Too much security? || The good and bad of ML
CyberInsights #80 - Cybersecurity pitfalls and their mitigation || Two sides of ML
NIST handout overturning 6 cybersecurity pitfalls
Users are not stupid & you have too much security ⁉️
NIST released a handout titled “Users are not stupid: 6 cybersecurity pitfalls overturned”. You can download it from here.
This 2 page pdf is succinctly wise.
It talks of these pitfalls:
Assuming Users are Stupid 🤪
Not Tailoring Cybersecurity communication 🪡
Unintentionally creating insider threats due to poor usability
Having too much security ‼️
Using punitive measures or negative messaging to get users to comply
Not considering user feedback or user centric measures of effectiveness
It also suggests 10 ways to overcome these pitfalls.
Take Action:
It appears deceptively simple at first — but ponder each point a little more and you realise its deeper than you initially thought.
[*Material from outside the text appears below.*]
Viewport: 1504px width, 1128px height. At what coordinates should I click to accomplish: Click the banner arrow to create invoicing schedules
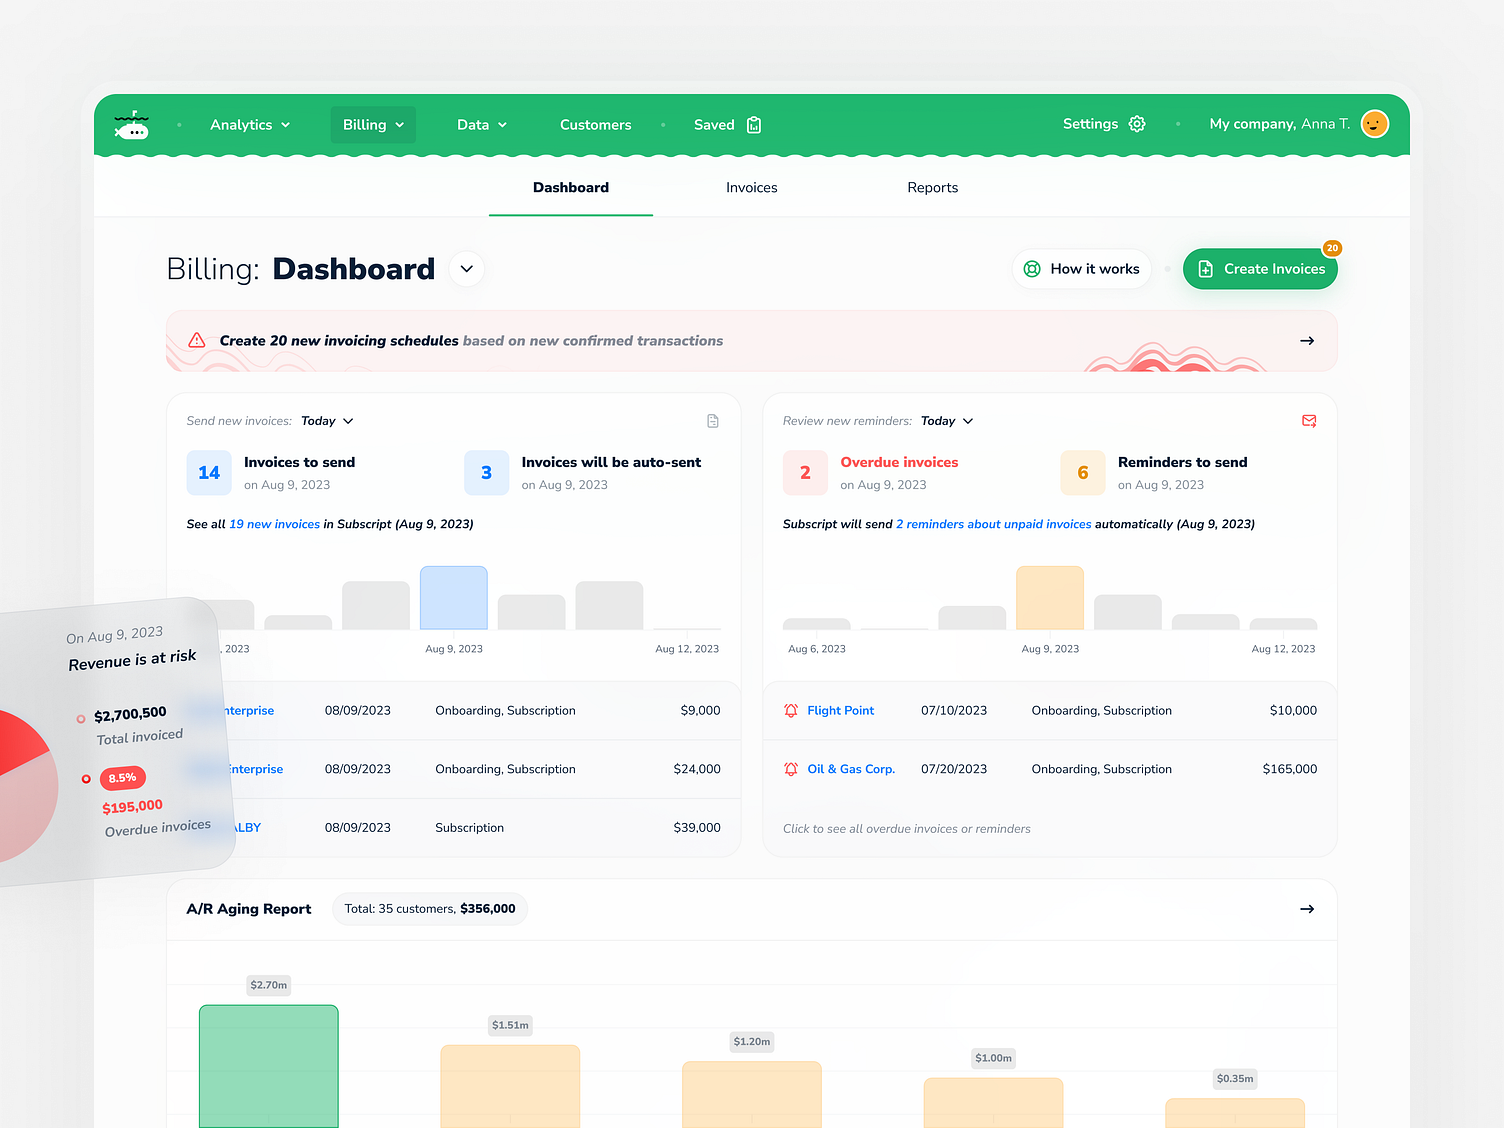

Debate each pitfall with your cybersecurity teams and identify places where you might be succumbing to these pitfalls. Correct as many as you can.
This simple paper, if followed properly, has the potential to reduce your people risks drastically!
Can machine learning detect zero days? Can it be hacked?
The answer to both is yes. ML is a double edged sword.
How do you hack an ML based system? — you train it.
Most new technology is dual use.
When you read this article by Bruce Schneier, it will begin to dawn on you that ML will be hacked, not by sexy new mathematical attacks, but by simple ones like incorrect labelling of training data by humans.
What if an attacker can social engineer a group of ML trainers to mislabel training data? Can I hack the ML system to work according to my interests?
You could hack ChatGPT, mind you.
A recently published survey paper showcases that ML algorithms can be used for detecting zero day attacks. If someone were to build the system, can hackers train it to not detect zero days?
Take Action:
If you are using ML in any of your tools, do a threat modelling exercise to see how adversarial ML tactics can be used. Incorporate adversarial ML attack vectors like data poisoning & AI evasion into your threat model.